Kellaway turned his walkie-talkie off.
A fat twenty-something—a kid who kind of looked
like that actor Jonah Hill—was sprawled facedown on the glossy stone floor, just outside Devotion Diamonds. He heard Kellaway coming, looked back, and began waving one hand in a gesture that seemed to mean, Get down, get down. He had a wrapped sandwich or burrito in the other hand.
Kellaway dropped to one knee, thinking it had to be an armed robbery. He imagined men in balaclavas, using sledgehammers to smash the display cases, grabbing jewels by the fistful. His right hand went to the heavy iron on his left ankle.
Fat kid gasped for breath, was having trouble getting words out. He flailed one hand toward Devotion Diamonds.
“Tell me what you know,” Kellaway whispered. “Who’s in there?”
The fat kid said, “Muslim female shooter. And the owner, he’s dead, I think.”
Kellaway’s own breath whistled thin and fast. A fucking al-Qaeda thing, then. He had thought he’d left the black veils and the suicide bombers in Iraq, but here they were. He jerked up his pant leg and unsnapped the Ruger Federal that Jim Hirst let him have for a hundred and twenty bucks. He tugged its lovely weight out of the ankle holster.
Kellaway scuttled to a mirrored column at the entrance to the shop, pressed himself against it so hard his breath clouded the glass. He darted a look around the corner. Display cases divided the floor into zigzagging corridors. The paneled door into the private office at the rear was open. A black-tinted globe on the ceiling hid the camera that monitored the store floor. That wasn’t one of the mall’s cameras, which watched only common areas. That would be Devotion Diamonds’ private security. Kellaway couldn’t see anyone in the store, not another soul.
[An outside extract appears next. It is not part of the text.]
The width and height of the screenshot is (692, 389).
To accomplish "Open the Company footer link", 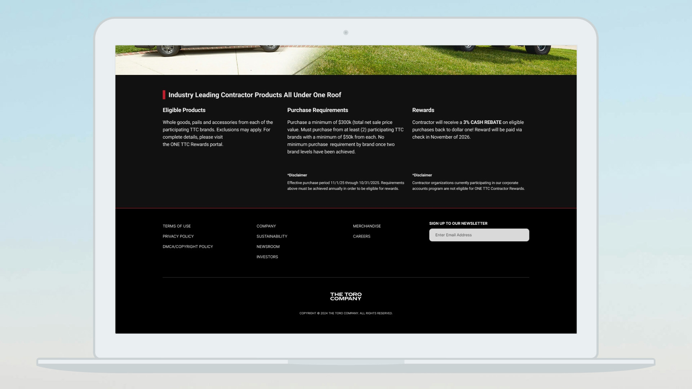I will pos(266,226).
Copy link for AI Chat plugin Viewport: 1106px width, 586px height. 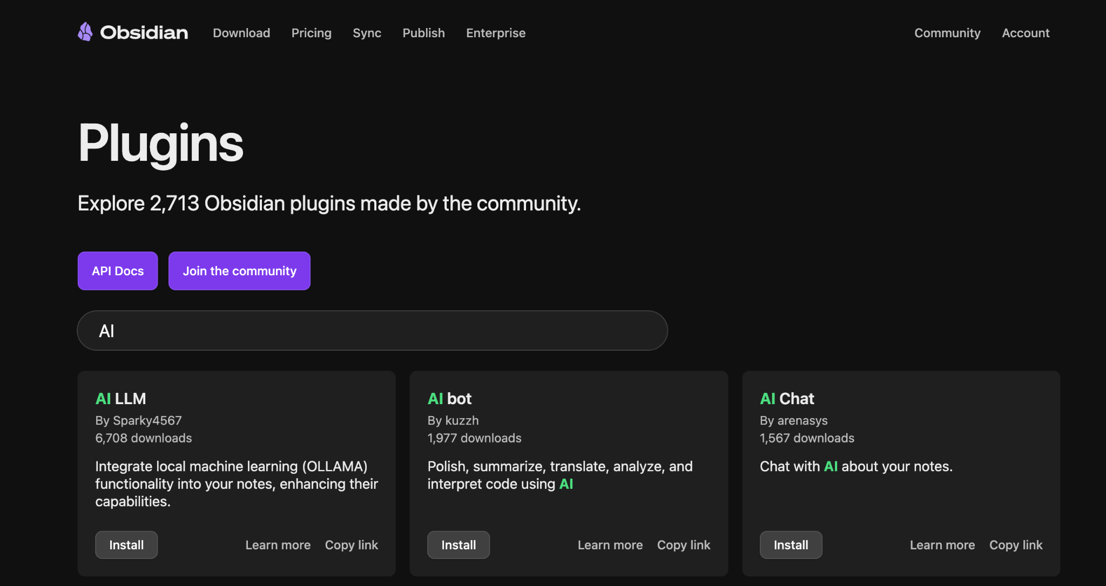coord(1015,545)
He moved, dropped to his hands and knees, and crawled into the shop. The air smelled of gun smoke. Kellaway heard a rustle of movement to his right, in the corner, near the fulfillment nook. He didn’t have a good angle on it, not where he was. He made it to the end of one Z-shaped display counter. The open office door was just a yard away. This was the moment. Maybe the last moment. He closed his eyes. He thought of his son, thought of George, saw him clearly, squeezing a stuffed penguin to his chest, then holding it up for Daddy to kiss.